Başbakan Recep Tayyip Erdoğan der ki, “Paranın dini, imanı, milleti, vatanı olmaz; para paradır. Para cıva gibidir, kendisine uygun nereyi bulursa para oraya akar.” (Hatay Dörtyol’da Atakaş Grubu ile Rus MMK Grubu tarafından ortaklaşa kurulan demir-çelik fabrikasının açılış töreninde.) Sadece paranın mı? Bazı İnsanların da, ilkesi, kendine Has (!) yolu yok… Cıva gibiler maşallah!
Manzara şu, millete demokrasiyi;“suyun başında kimin duracağına, han-ı yağmayı kimin yöneteceğine karar verilmesi” diye yansıtan siyasi tipler, hak etmeseler de hala halktan fazlası ile ilgi görmeye devam ediyorlar. Bu tür siyasi tipler; içten içe, halkımız tarafından yargılansalar da(siyaset hala en büyük güç göründüğü için olacak); halkımızın “güç” e aşkı ve “güçlüysen haklısın” a olan inancı yüzünden, tepemizde gezmeye devam ediyorlar…
Bu inanç sürdüğü müddetçe de, kişilerin siyasette olma nedenleri arasında , “sözde itibar, güç ve para kazanma isteği… gibi” idealleri (!) fazlasıyla öne çıkacaktır.
Elbette bu kalitesizliğin ardından demokrasi kirliliğinin oluşması çok doğal. Bu kirliliğe ve siyasetçilere yapılan yorumlar yenilir yutulur gibi değil de, ne hikmetse, taban dediğimiz kesimden “bunlara " gelen destek, tam gaz devam etmekte.
Görünen o ki, siyaset halk arasında güvenilir bir alan olarak görülmese de, insanımız tarafından, en çok itibar edilen kişiler hala siyasetçiler. “Acaba balık baştan mı kokuyor yoksa kokmuşluk-koku dipten mi geliyor?”diye düşünmeden edemiyorum!..
Aslında, bu ilgi ve itibara karşın, siyasetçilerin sorumluluk sahibi olmaları, önce “ilke’m” demeyi bilmeleri gerekir. Ki aynı zamanda da , “av” konumuna düşmesinler.
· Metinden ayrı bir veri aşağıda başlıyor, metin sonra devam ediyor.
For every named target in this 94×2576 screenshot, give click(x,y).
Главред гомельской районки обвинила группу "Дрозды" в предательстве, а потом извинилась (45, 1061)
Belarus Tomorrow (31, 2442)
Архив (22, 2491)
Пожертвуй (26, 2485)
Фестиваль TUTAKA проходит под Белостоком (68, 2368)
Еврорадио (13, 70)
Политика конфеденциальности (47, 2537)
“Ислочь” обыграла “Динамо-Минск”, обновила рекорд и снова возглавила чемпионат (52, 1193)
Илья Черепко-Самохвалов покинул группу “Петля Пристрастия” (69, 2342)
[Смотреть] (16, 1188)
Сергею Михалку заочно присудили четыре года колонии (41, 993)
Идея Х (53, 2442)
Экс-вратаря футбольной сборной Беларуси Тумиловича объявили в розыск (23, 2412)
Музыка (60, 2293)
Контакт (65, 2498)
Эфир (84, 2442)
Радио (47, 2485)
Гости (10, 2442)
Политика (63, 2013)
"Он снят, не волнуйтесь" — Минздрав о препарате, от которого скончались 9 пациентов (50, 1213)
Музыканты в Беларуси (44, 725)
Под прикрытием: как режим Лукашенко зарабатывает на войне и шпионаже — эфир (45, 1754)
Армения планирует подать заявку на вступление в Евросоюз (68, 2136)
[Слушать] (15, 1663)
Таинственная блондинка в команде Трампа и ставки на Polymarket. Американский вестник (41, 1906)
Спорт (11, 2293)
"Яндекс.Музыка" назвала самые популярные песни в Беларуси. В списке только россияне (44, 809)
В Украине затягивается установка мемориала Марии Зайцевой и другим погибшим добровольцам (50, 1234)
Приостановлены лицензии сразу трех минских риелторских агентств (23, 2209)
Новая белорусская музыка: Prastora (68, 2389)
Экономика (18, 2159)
Son AKP ve “HAS” parti pazarlığından çok önce görüyoruz ki; dönemin ABD elçisi James Jeffrey tarafından 25 Şubat 2010 tarihli Amerikan Dışişleri Bakanlığı’na gönderilen kripto da Numan Kurtulmuş; “Saadet’in Hoşgörülü ve Nazik Yüzü diğer Saadet Partililerden farklı, İngilizce bilen, ABD’de yaşamış, düşünceli ve cana yakın; insan hakları, demokrasi, ekonomi, dış politika konusundaki argümanları sakin ve iyi savunma noktaları alan tezler. Şu ana kadar kişisel olarak çatışmacı gibi görünse de, bundan daha önemlisi SP’nin perde arkası kadrolarının etkisinden bağımsız olduğunu söyleyen… SP’yi bir dini parti değil, Anadolu gelenekleriyle bağdaşan bir popüler parti olarak tanıtan. Hatta bazı solcuların kendilerine‘liberal parti’ dediğini söyleyen….Dış politika konusunda geleceğin en büyük çatışma noktasının din değil, zengin kuzeyle yoksul güney arasındaki ekonomik çatışma olacağını söyleyen biri.” olarak tanımlanıyor.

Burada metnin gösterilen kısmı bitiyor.